AppleのmacOSには、悪意あるアプリの実行を防ぐため「Gatekeeper」という強力な仕組みが搭載されています。しかし今回、Appleの"notarization(公証)"を逆手に取ってGatekeeperを突破する新しい攻撃手法が確認されました(AppleInsider)。
Jamf Threat Labsが報告したのは、情報窃取系マルウェア「MacSync Stealer」の新バージョンです。これまでの亜種とは異なり、コード署名済みかつAppleの公証を通過したSwiftアプリとして配布されている点が最大の特徴です
なぜGatekeeperを突破できたのか?
Jamfによると、攻撃者は「zk-Call & Messenger」という偽アプリのインストーラーを装い、ユーザーにダウンロードを促します。通常、未署名アプリはGatekeeperが警告しますが、今回は署名済み+公証済みのため、ユーザーはダブルクリックで実行可能となっています。
インストーラーのファイルサイズは25MB超と大きいものの、実態はPDFが含まれる"かさ増し"ファイルとなっています。マルウェア本体は含まれず、実行後に外部サーバーから二次ペイロードを取得するため、公証プロセスでは悪意あるコードが検出されにくい構造となっています。
過去にもAppleの公証をすり抜けたマルウェアが存在したものの、今回は「公証済みアプリが後からマルウェアを呼び出す」点が新しいと指摘されています。
Macユーザーが取るべき対策は?
Jamfは問題のDeveloper Team IDをAppleへ報告し、証明書はすでに失効済みです。

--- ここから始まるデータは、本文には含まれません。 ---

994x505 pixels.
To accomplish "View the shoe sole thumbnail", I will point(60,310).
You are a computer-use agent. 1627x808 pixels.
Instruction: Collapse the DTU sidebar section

ただし、コードディレクトリハッシュはまだ完全にはブロックされていないとのこと。
一般ユーザーができる対策は以下の通りです:
- アプリは信頼できる公式サイトかMac App Storeからのみ入手する
- 不審なインストーラーを安易に開かない
- ファイルサイズや挙動に違和感があれば即削除
- セキュリティツールを併用して検知力を補強
今回の事例は、Appleの公証システムが万能ではないことを示しています。攻撃者はユーザーの安心感を逆手に取り、正規に見えるアプリを入口にしてマルウェアを展開する方向へと進化しています。
macOSは比較的安全とされがちですが、「署名済みだから安全」という思い込みは危険かもしれません。今後も同様の手法が増える可能性があるため、ユーザー側の警戒心がますます重要になりそうです。